Layang-layang Peter Pan. (Foto: Courtesy/Lianawati)

 

Layang-layang Peter Pan. (Foto: Courtesy/Lianawati)

Seorang warga Indonesia yang sudah lebih dari 50 kali menjadi juara lomba layang-layang di manca negara, Lianawati Lie, 62 tahun asal Surakarta, mengubah hobi bermain layang-layang itu menjadi profesi. Semasa sebelum pandemi, hampir setiap bulan ia mendapat undangan, baik untuk lomba maupun festival, terutama ke China, Australia, negara-negara di Eropa seperti Jerman dan Perancis serta ASEAN.

Kepada VOA ia mengaku, karena mempunyai enam orang kakak yang semuanya laki-laki, maka ia suka ikut bermain layang-layang sejak kecil. Kemudian setelah melihat perkembangan layang-layang yang semakin canggih, dalam arti tidak tradisional yang pipih dan berbentuk segitiga,

melainkan tiga dimensi, maka ia tergugah untuk mencoba membuat dan mengikuti berbagai festival sejak awal tahun 2000-an.

Namun kini dengan merebaknya pandemi, sejak tahun lalu Liana mengikuti festival layang-layang secara virtual yang diadakan di Weifang, Provinsi Shandong, China.

Lianawati bersama Sultan Brunei Bolkiah, ketika lomba di Brunei tahun 2018. (Foto: Courtesy/Lianawati)

 

Lianawati bersama Sultan Brunei Bolkiah, ketika lomba di Brunei tahun 2018. (Foto: Courtesy/Lianawati)

“Semua yang diundang itu memperagakan di negara masing-masing. Saya memeragakannya di lapangan Tegal Lega, Bandung. Saya menampilkan layangan dua dimensi yang bergambar barong. Peragaan mulai layangan apa yang ditampilkan, cara memasang sampai menerbangkannya. Nah video itu kami buat kemudian kami kirim ke Weifang itu”, ujar Lianawati.

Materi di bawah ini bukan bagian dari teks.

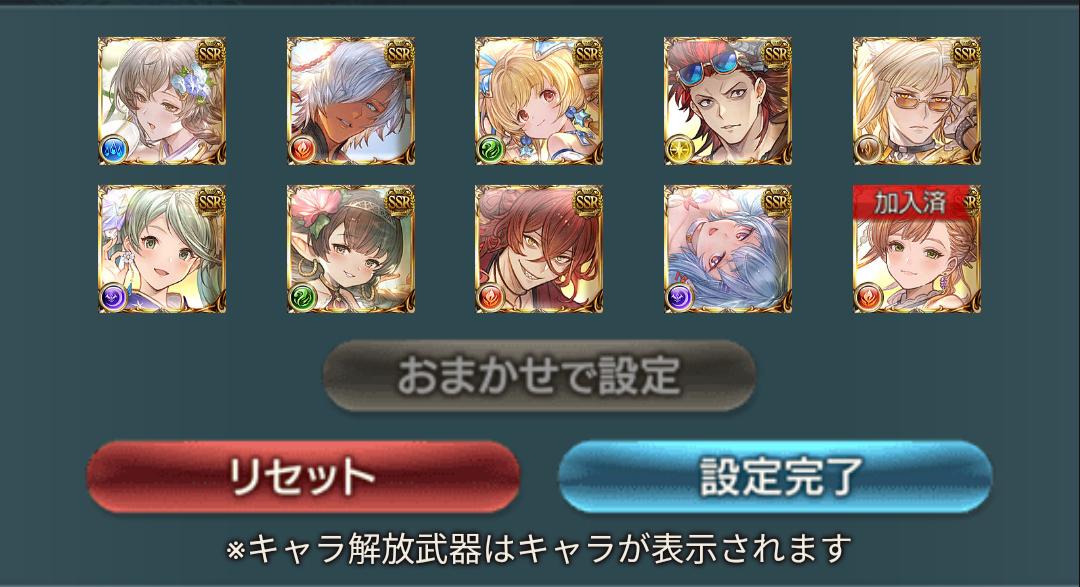Pick the grinning red-haired fire character

click(x=539, y=249)
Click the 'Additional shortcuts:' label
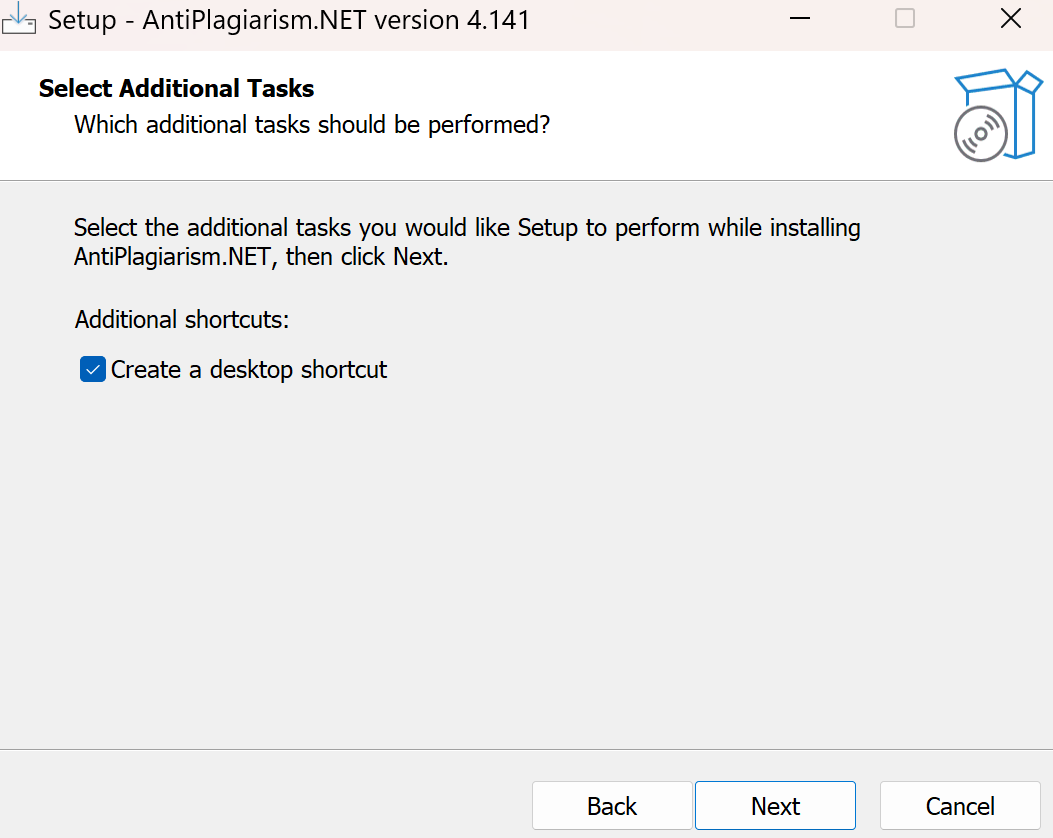This screenshot has width=1053, height=838. click(181, 320)
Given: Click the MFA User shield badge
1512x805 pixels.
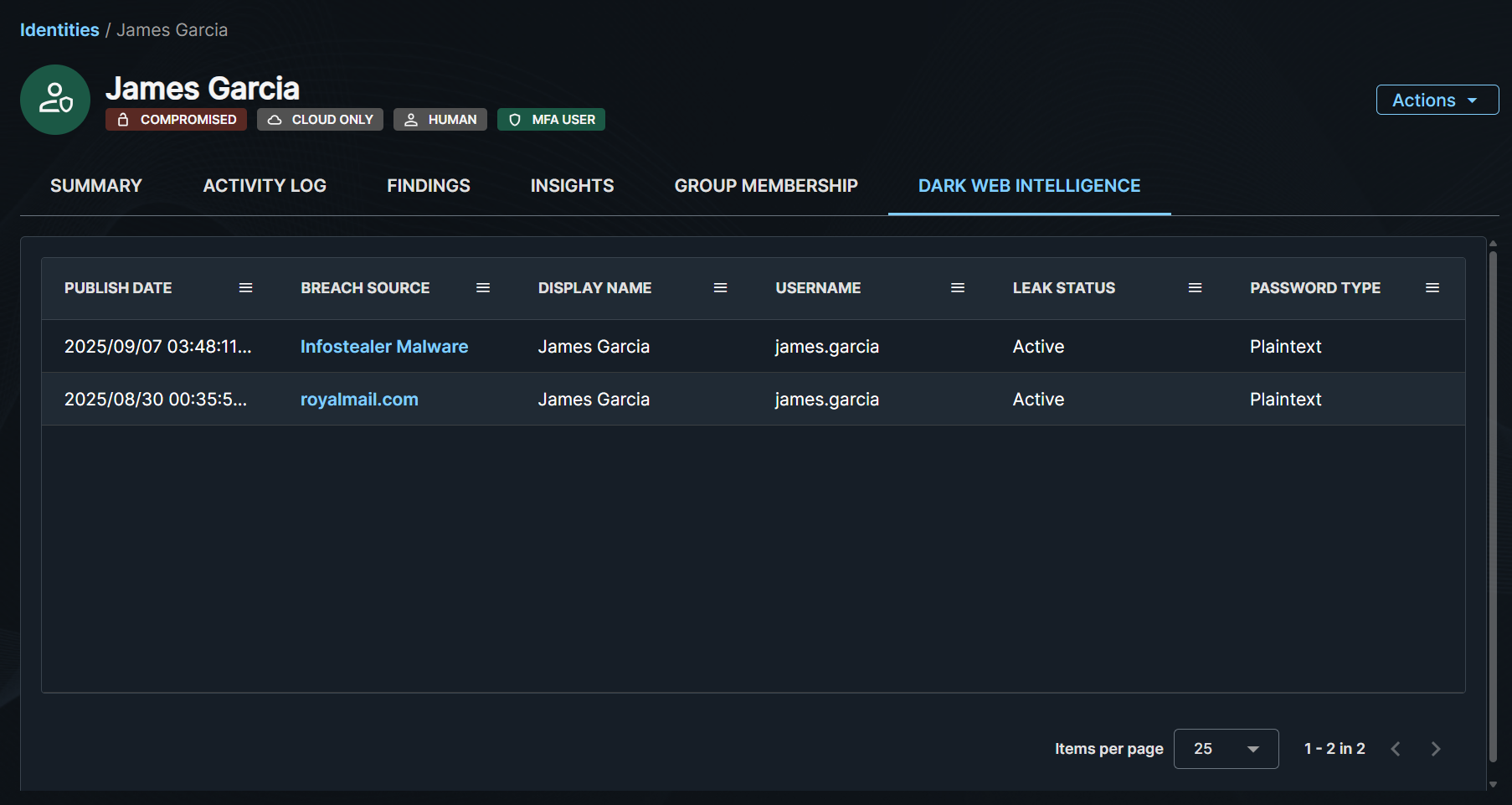Looking at the screenshot, I should 551,120.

Lianawati lebih suka mengambil tema wayang, seperti Hanoman (Kera Putih), dan Subali untuk ditampilkan dalam festival layang-layang di manca negara, terutama di Mangalore, India pada tahun 2020, karena tokoh wayang dari cerita Baratayudha itu sangat akrab bagi mereka.

Layang-layang Subali dari cerita Mahabarata. (Foto: Courtesy/Lianawati)

 

Layang-layang Subali dari cerita Mahabarata. (Foto: Courtesy/Lianawati)

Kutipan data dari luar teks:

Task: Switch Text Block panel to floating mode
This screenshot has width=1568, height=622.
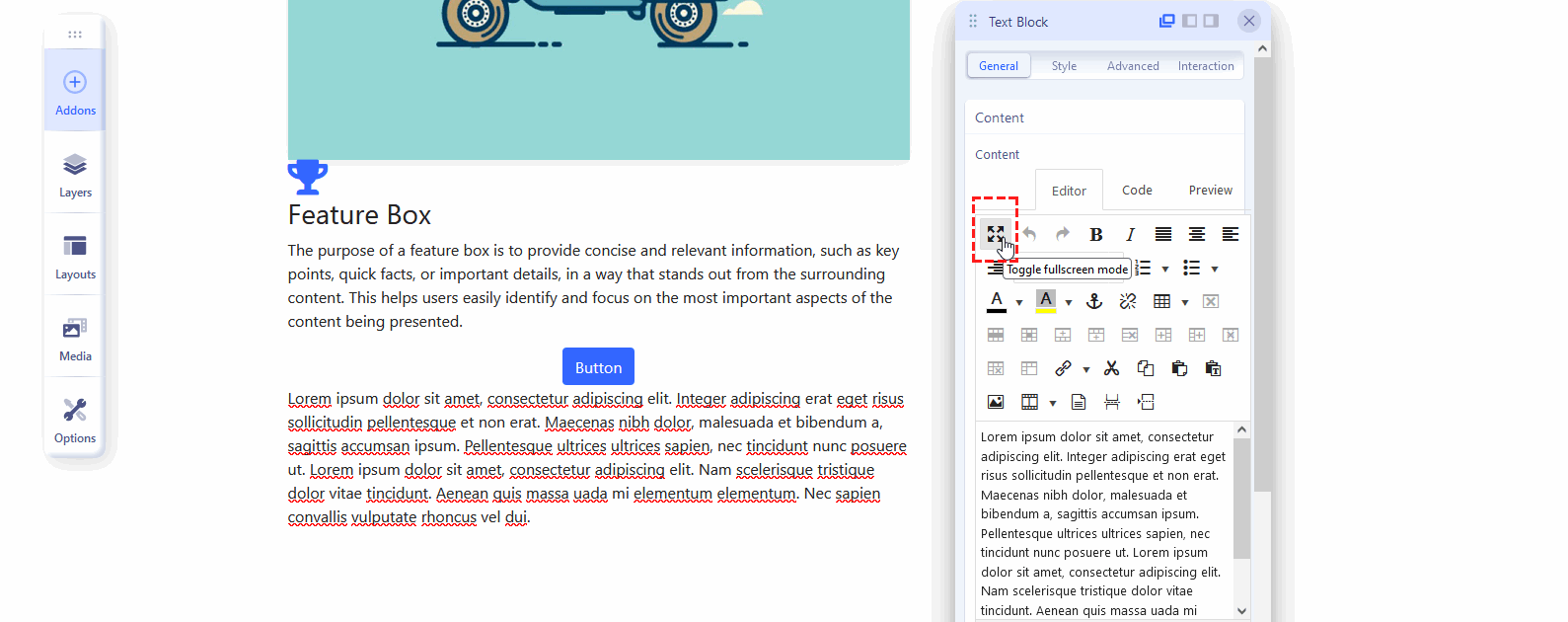Action: click(1166, 21)
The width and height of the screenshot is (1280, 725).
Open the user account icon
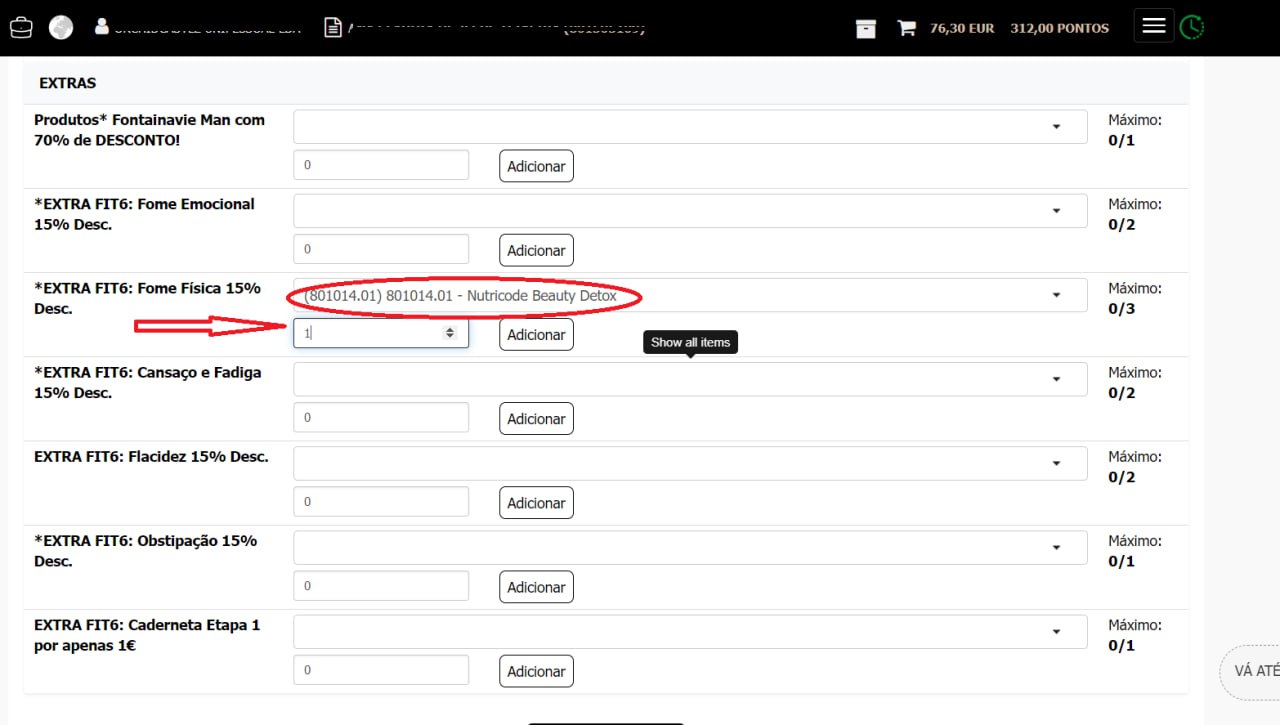101,26
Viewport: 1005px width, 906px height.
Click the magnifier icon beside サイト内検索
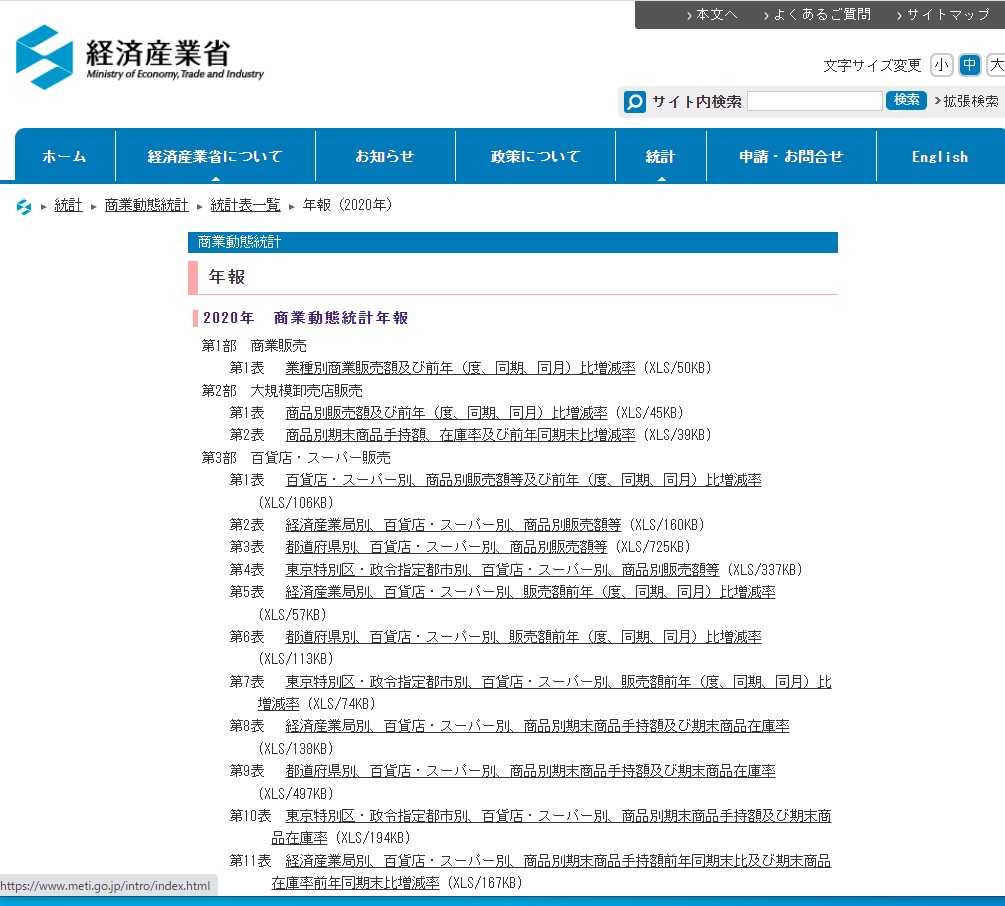(635, 102)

Salah satu karya besar lainnya, layang-layang berbentuk Ulat Bulu sepanjang delapan meter yang mendapat penghargaan di Vietnam tahun 2009. Ketika ditanya bagaimana menerbangkan layang-layang sepanjang itu, Liana menjelaskan:

“Pada suatu hari di Indonesia ada wabah diserang ulat bulu. Maka saya terpikir untuk membuat ulat bulu, Nah kalau layang-layang ulat bulu itu dari balon, pastinya ada hitungannya sendiri. Yang menjadikan bisa terbang kalau bentuknya panjang, yang menentukan tali-tali yang tergantung dari besar/kecilnya layang-layang. Kalau ulat bulu, saya menggunakan 8 sampai 10 tali yang dipasangkan di tubuhnya.”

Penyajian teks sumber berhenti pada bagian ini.